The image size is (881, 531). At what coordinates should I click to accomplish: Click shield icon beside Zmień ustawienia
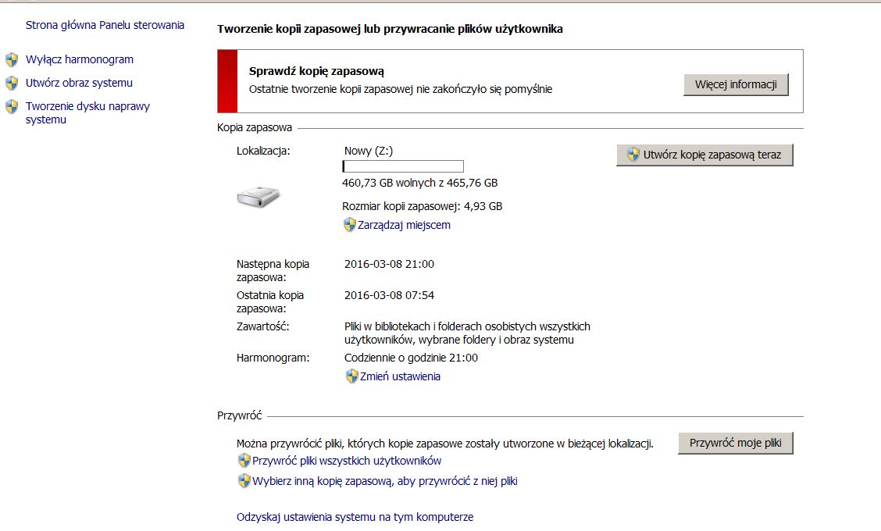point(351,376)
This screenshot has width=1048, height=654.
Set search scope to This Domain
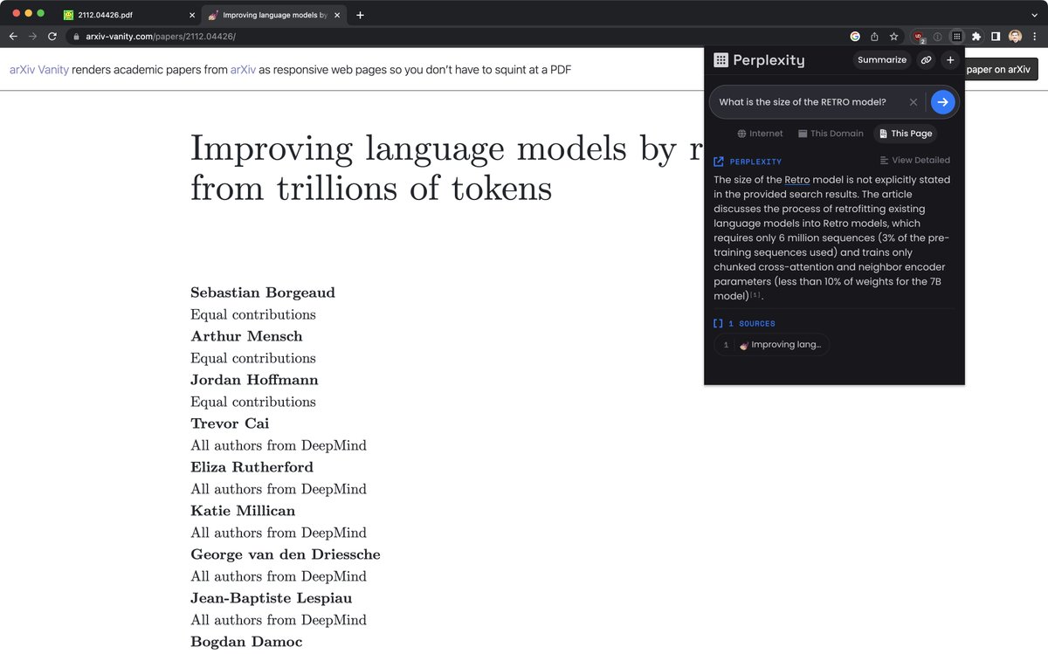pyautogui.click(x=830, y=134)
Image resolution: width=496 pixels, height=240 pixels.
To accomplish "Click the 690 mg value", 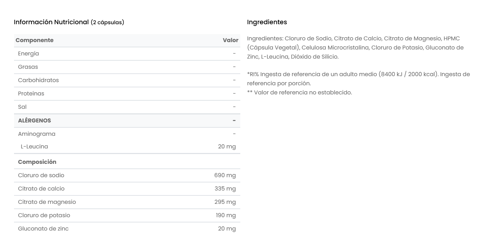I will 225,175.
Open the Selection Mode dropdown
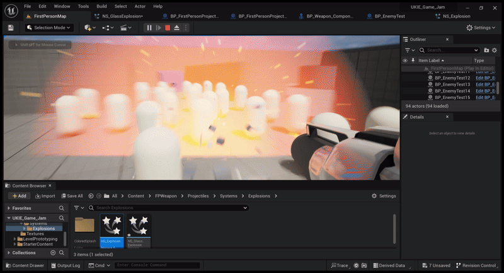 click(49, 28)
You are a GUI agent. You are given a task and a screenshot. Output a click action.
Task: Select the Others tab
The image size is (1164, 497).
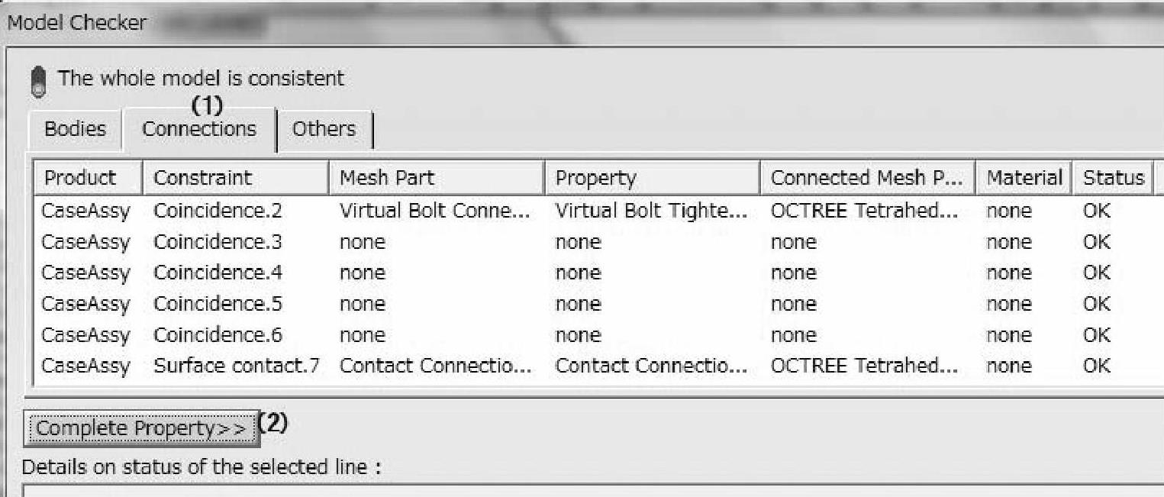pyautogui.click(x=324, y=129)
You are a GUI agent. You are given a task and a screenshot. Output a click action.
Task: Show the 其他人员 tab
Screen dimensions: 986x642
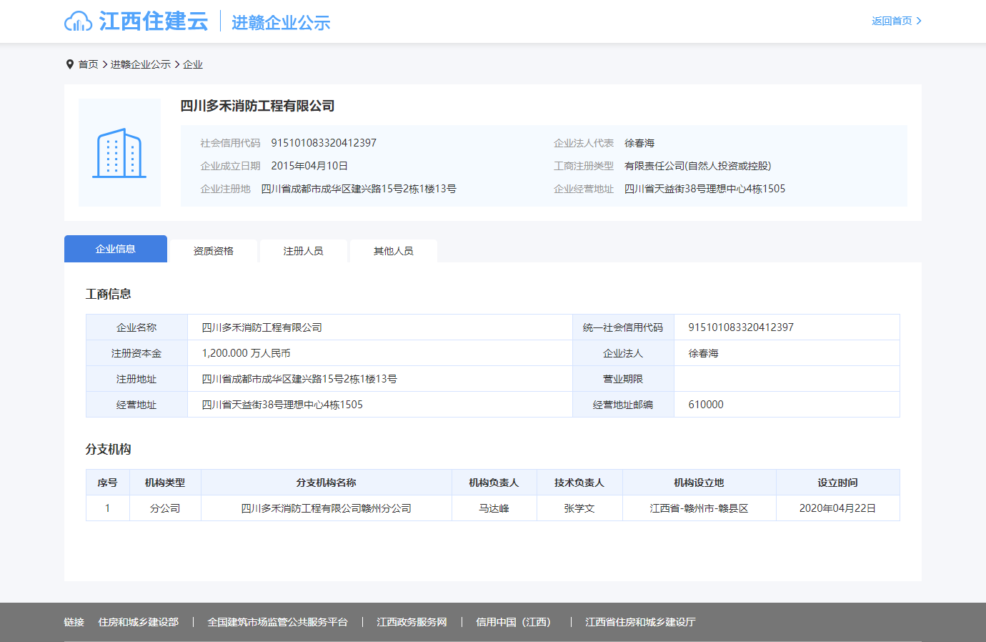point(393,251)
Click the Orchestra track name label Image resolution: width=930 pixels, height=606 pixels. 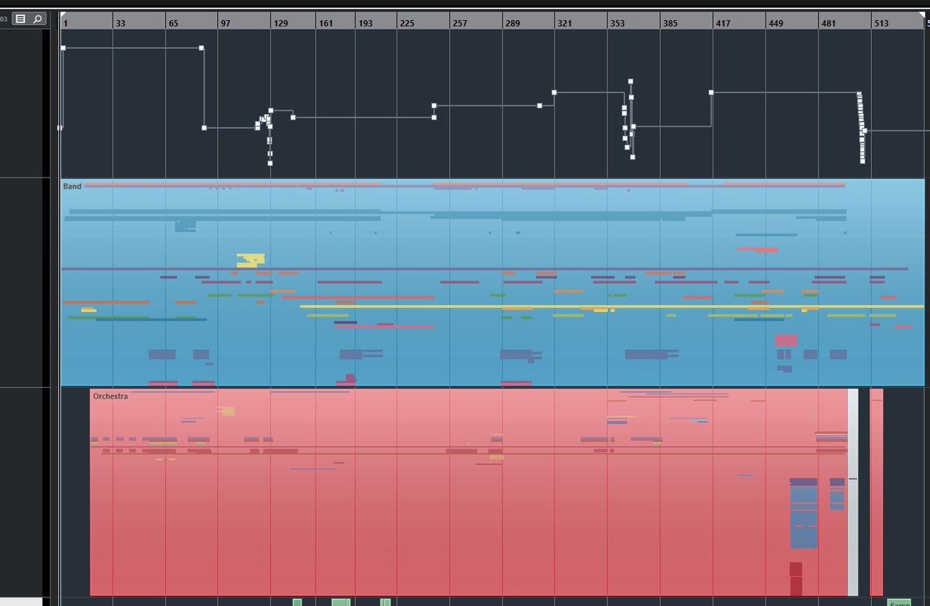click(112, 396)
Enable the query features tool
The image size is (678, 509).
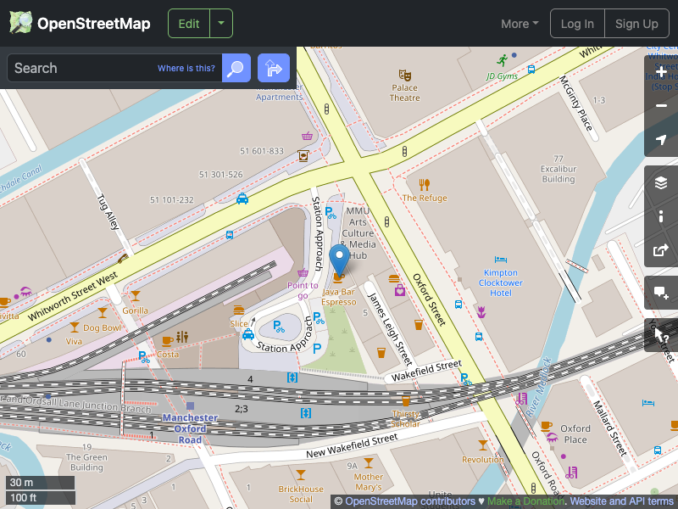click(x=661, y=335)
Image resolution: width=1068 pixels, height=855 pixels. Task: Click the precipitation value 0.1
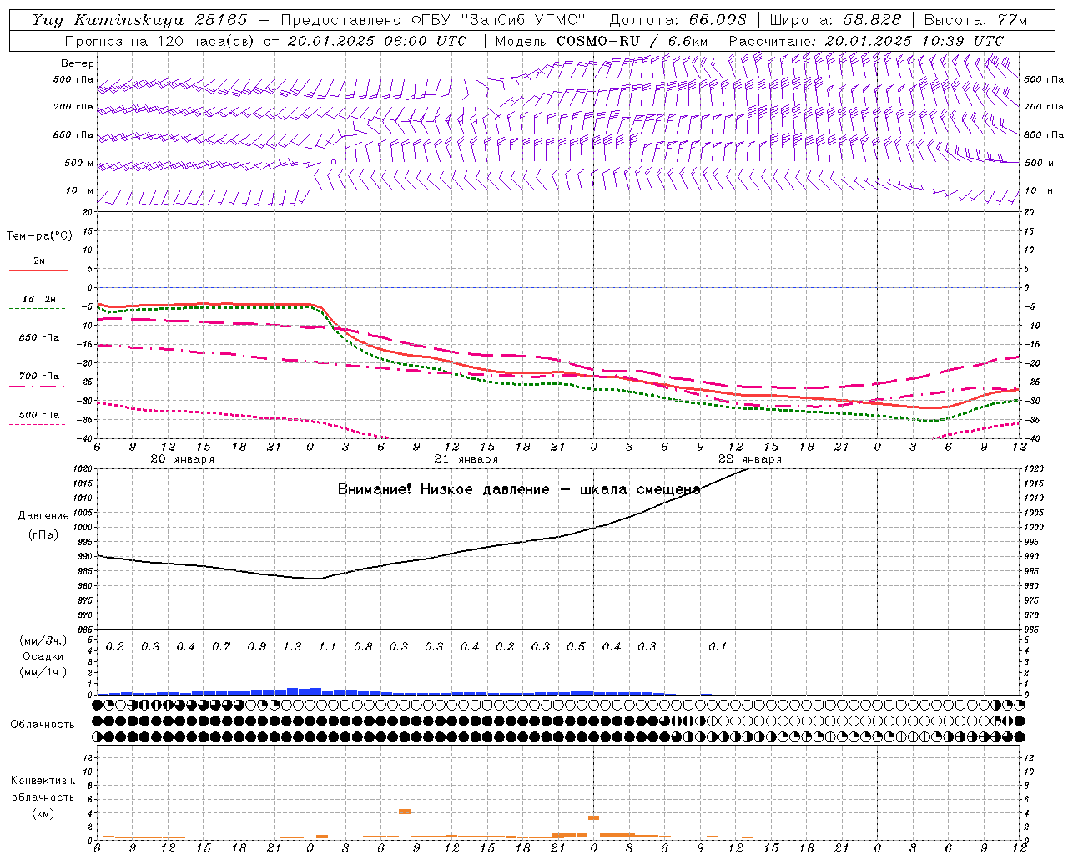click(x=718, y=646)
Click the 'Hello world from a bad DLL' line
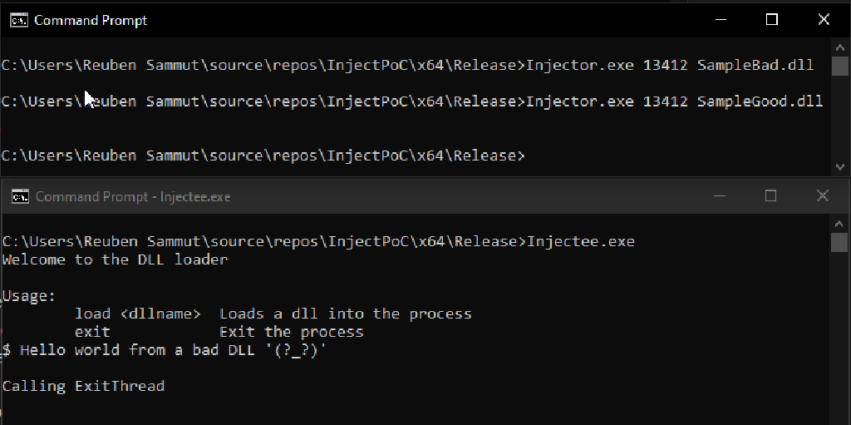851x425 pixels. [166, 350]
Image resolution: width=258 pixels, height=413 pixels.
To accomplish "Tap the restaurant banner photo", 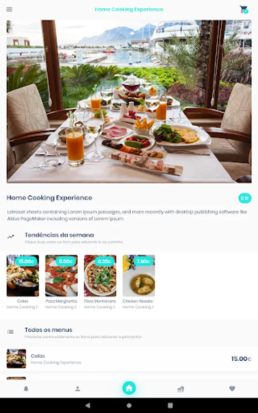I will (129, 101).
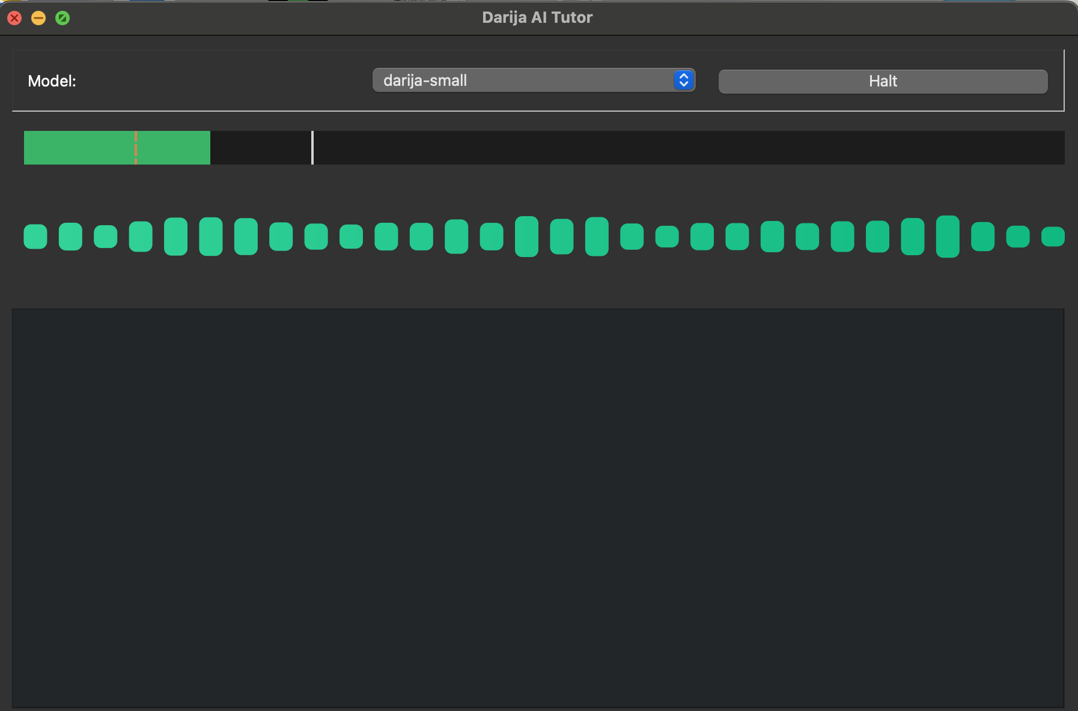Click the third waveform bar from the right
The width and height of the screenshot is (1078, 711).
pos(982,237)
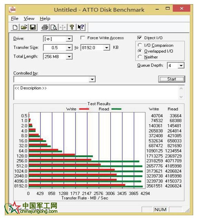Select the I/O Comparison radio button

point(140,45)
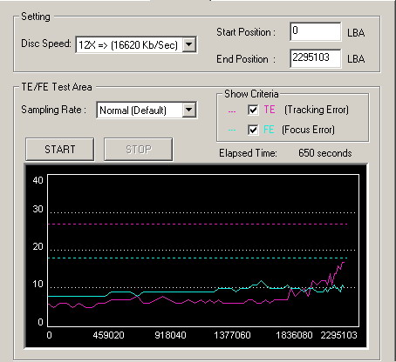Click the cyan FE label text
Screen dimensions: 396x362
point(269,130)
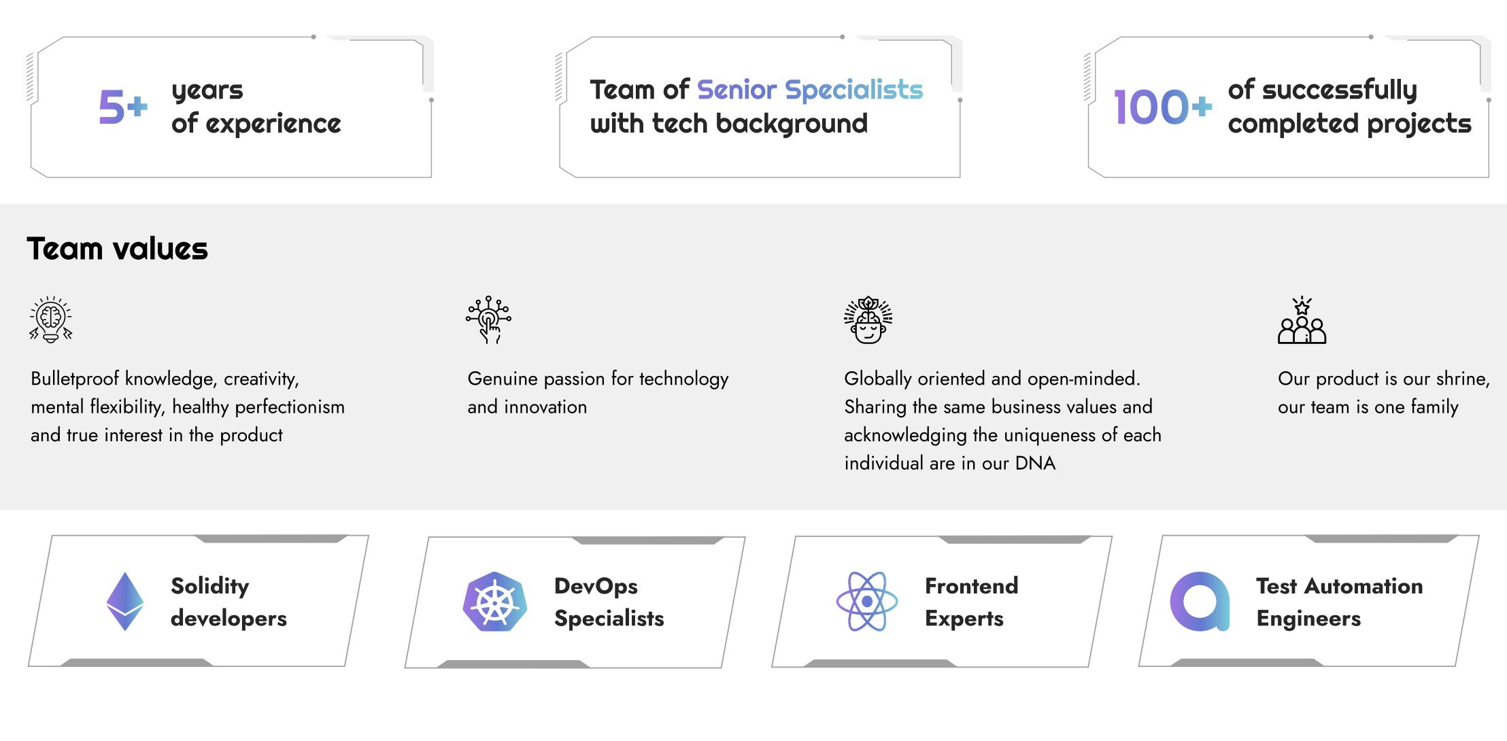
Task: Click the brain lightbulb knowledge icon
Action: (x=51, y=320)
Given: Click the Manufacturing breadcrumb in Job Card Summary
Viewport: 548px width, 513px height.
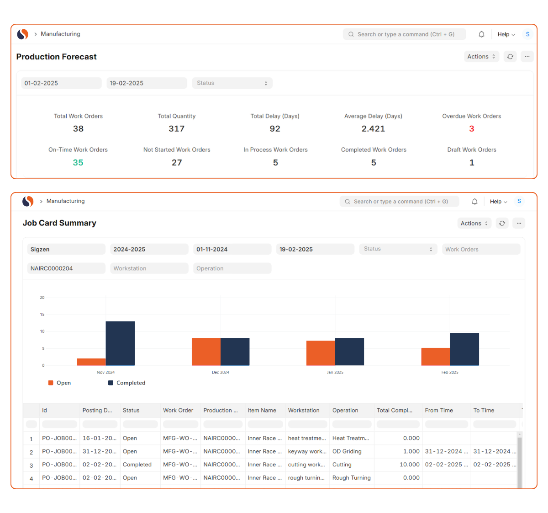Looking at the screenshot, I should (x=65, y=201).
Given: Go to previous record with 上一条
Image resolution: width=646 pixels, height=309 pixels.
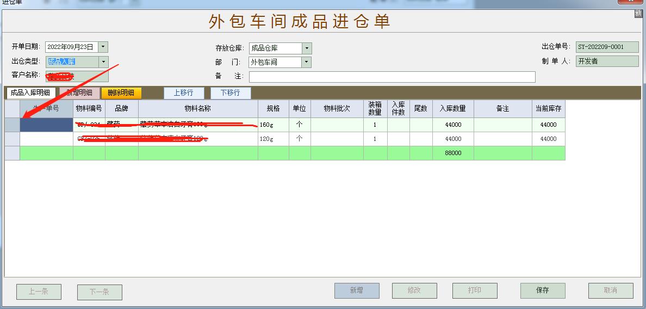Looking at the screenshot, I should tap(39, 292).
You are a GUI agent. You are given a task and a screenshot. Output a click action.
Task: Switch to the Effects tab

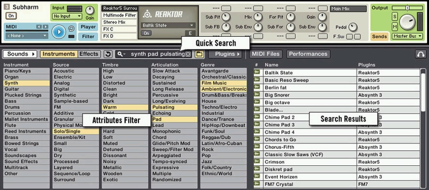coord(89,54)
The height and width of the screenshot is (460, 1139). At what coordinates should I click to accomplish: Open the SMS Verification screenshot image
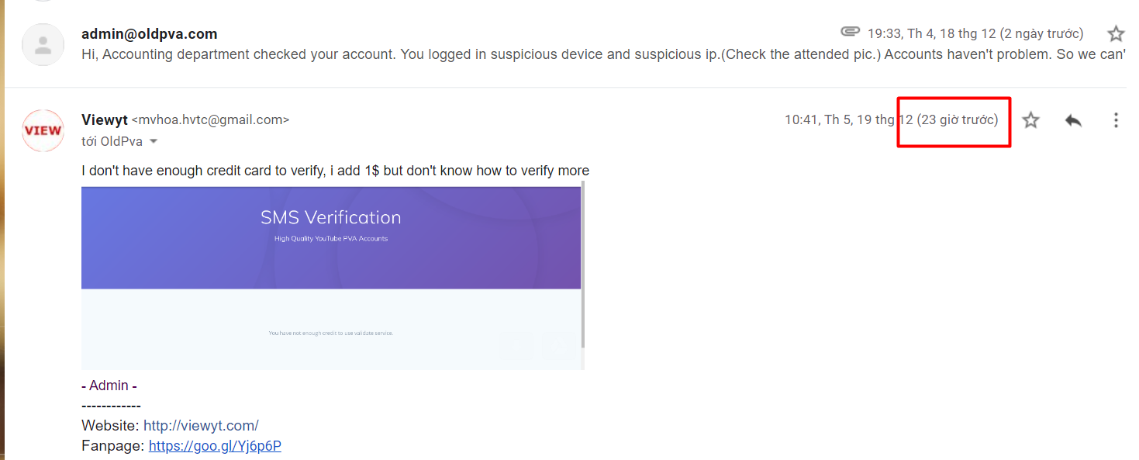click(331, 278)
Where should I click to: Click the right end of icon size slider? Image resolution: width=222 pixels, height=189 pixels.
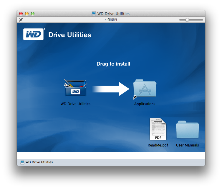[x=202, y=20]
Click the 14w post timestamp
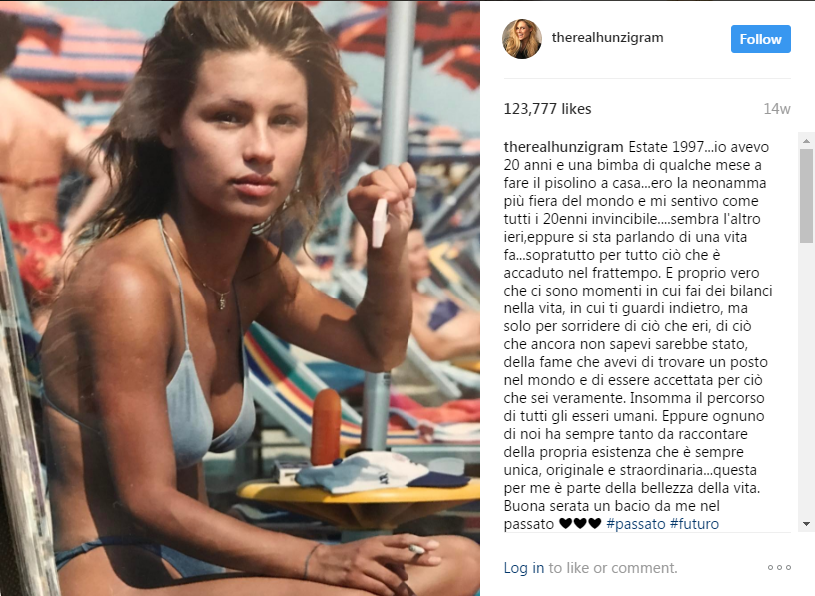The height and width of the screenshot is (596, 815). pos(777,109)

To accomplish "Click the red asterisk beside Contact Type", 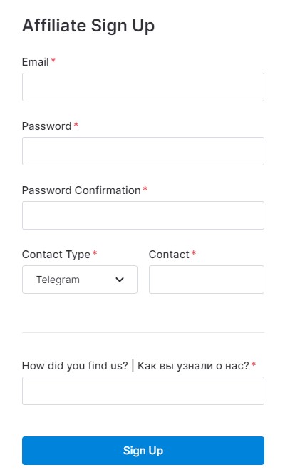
□ □ □ □ □ □ □
▶ [WHAT TO PRODUCE] Each line from the one holding "Where should I" through the final line of the data needs to be transcribed exactly. Include both ends, skip the pictures, and add nothing.

▶ [RESPONSE TO THE TASK]
Where should I click to: Click the right end of icon size slider? Image resolution: width=222 pixels, height=189 pixels.
[x=202, y=20]
Click the 14w post timestamp
The height and width of the screenshot is (596, 815). pos(777,109)

To accomplish "Click the red asterisk beside Contact Type", 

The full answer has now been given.